- [Set exercise 1]: Output everything in the resilient distributed systems article from "if cb.failures >= cb.threshold" down to "err := fn()", keeping the original wording.

- [Provided text]:
—————

Building Resilient Distributed Systems
December 15, 2024
Why resilience matters
Every system fails eventually. The question isn't *if* your distributed system will experience a failure — it's *how gracefully* it degrades when one happens. Over the past eight years, I've designed and operated systems that handle millions of requests daily, and the single most important lesson is this: design for failure from day one.
Circuit breakers
A circuit breaker is a pattern that prevents cascading failures. When a downstream service starts responding slowly or returning errors, the circuit breaker trips and subsequent calls fail fast instead of waiting for a timeout. This gives the downstream service time to recover.
type CircuitBreaker struct {
failures int
threshold int
lastFailure time.Time
timeout time.Duration
mu sync.Mutex
}
func (cb *CircuitBreaker) Call(fn func() error) error {
cb.mu.Lock()
if cb.failures >= cb.threshold {
if time.Since(cb.lastFailure) < cb.timeout {
cb.mu.Unlock()
return ErrCircuitOpen
}
cb.failures = 0 // half-open
}
cb.mu.Unlock()
err := fn()
if err != nil {
cb.mu.Lock()
cb.failures++
cb.lastFailure = time.Now()
cb.mu.Unlock()
}
return err
}Bulkheads
Inspired by ship design, bulkheads isolate different parts of your system so a failure in one component doesn't sink the whole ship. In practice, this means separate connection pools, thread pools, and rate limiters for each downstream dependency.
Graceful degradation
When a non-critical service fails, your system should still serve the core functionality. A recommendation engine going down shouldn't prevent users from placing orders. Implement fallback responses, cached data, or feature flags that disable non-essential features.

—————

- [Provided records]:

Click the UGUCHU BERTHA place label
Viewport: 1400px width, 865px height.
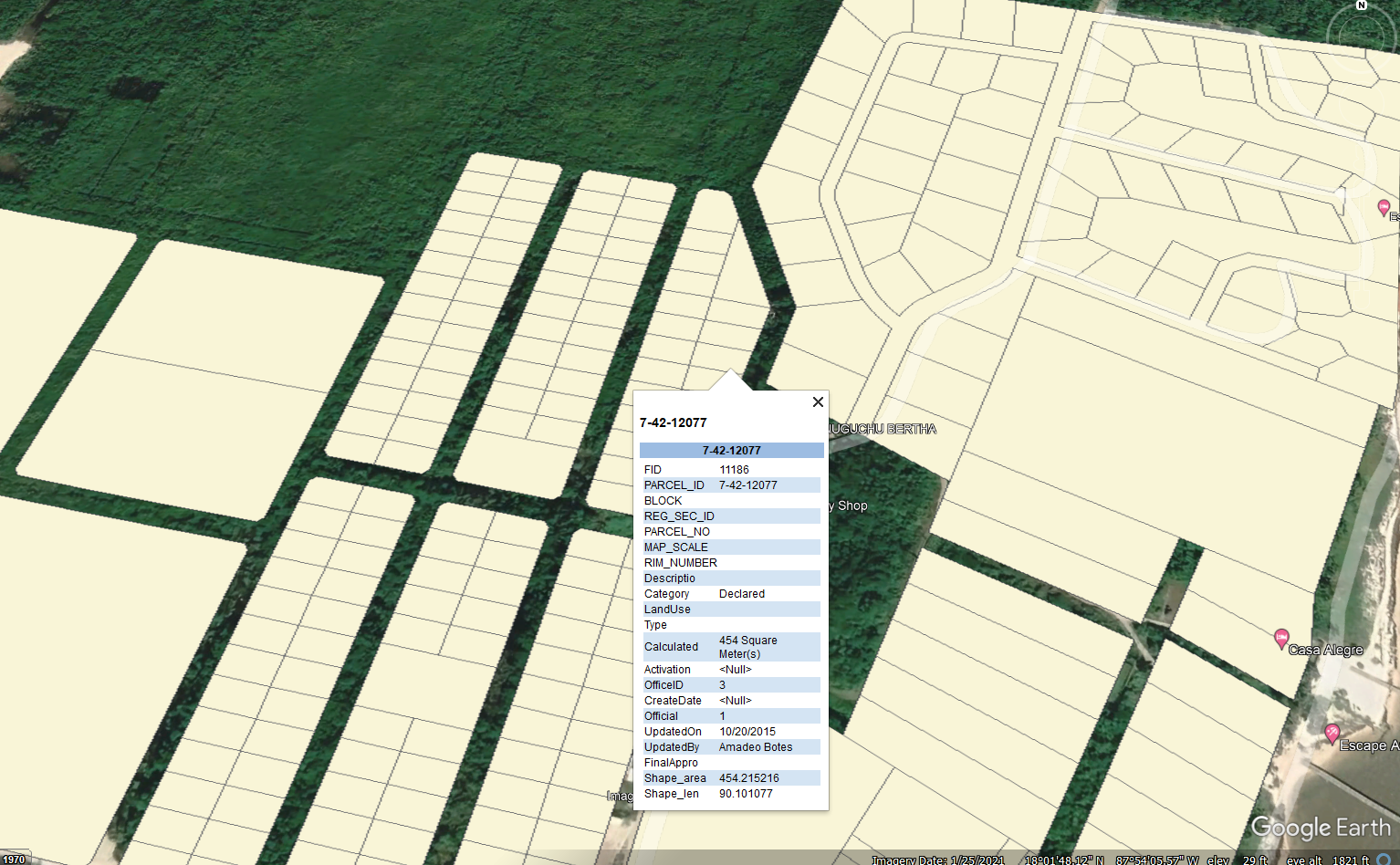[882, 429]
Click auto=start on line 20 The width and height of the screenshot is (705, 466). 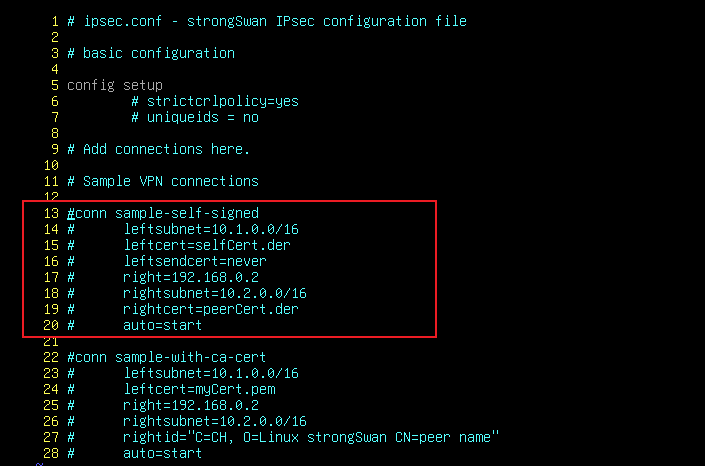pyautogui.click(x=163, y=325)
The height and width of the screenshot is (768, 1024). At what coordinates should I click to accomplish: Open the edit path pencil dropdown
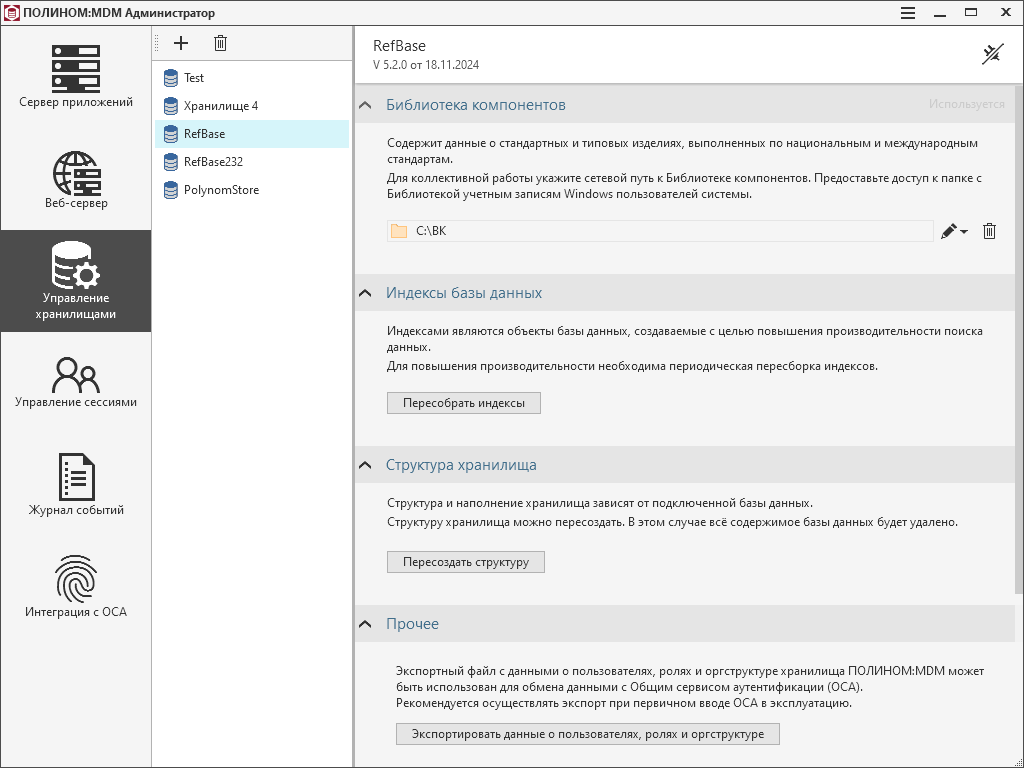point(954,231)
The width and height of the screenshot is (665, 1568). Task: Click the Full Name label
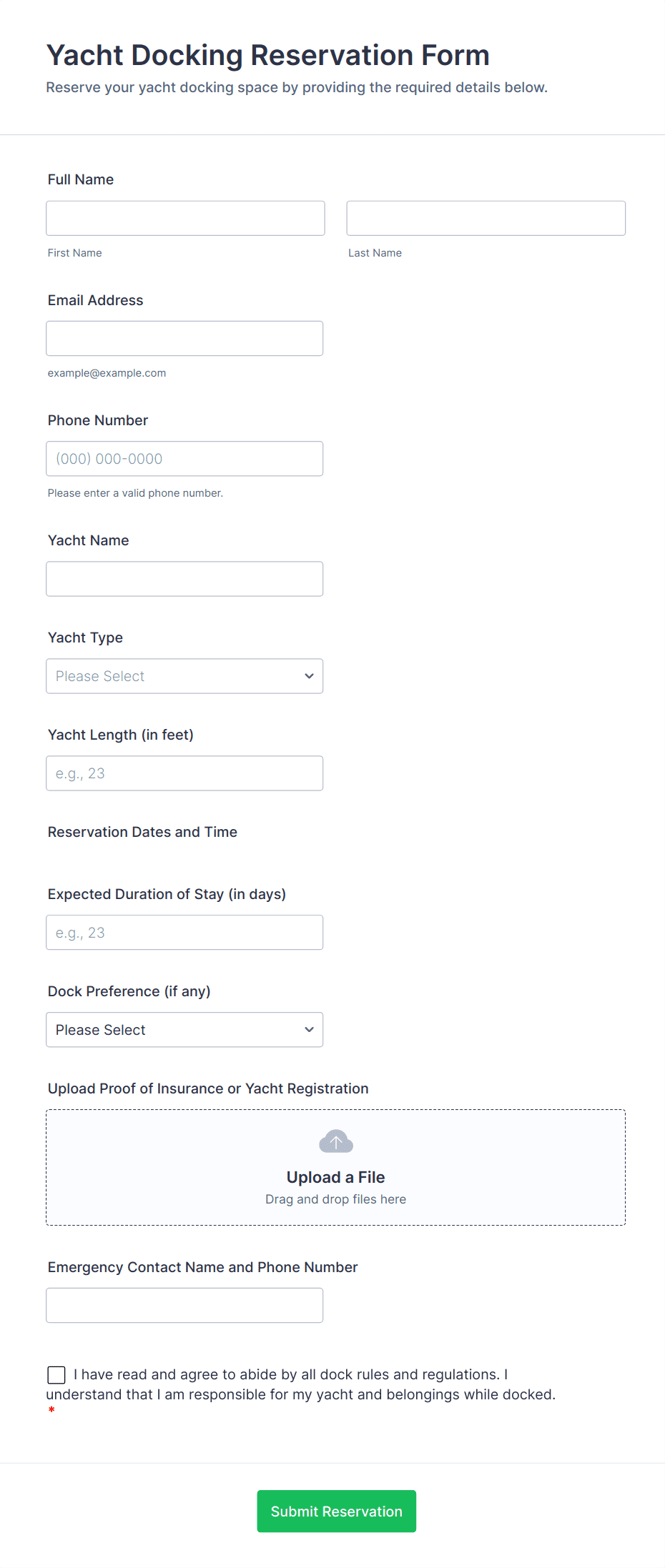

—————

- [Set exercise 2]: Show every line of the records that holds the string "label".

- [Problem solution 1]:
if cb.failures >= cb.threshold {
if time.Since(cb.lastFailure) < cb.timeout {
cb.mu.Unlock()
return ErrCircuitOpen
}
cb.failures = 0 // half-open
}
cb.mu.Unlock()
err := fn()

- [Problem solution 2]:
Click the UGUCHU BERTHA place label
The width and height of the screenshot is (665, 1568). Task: Click the Full Name label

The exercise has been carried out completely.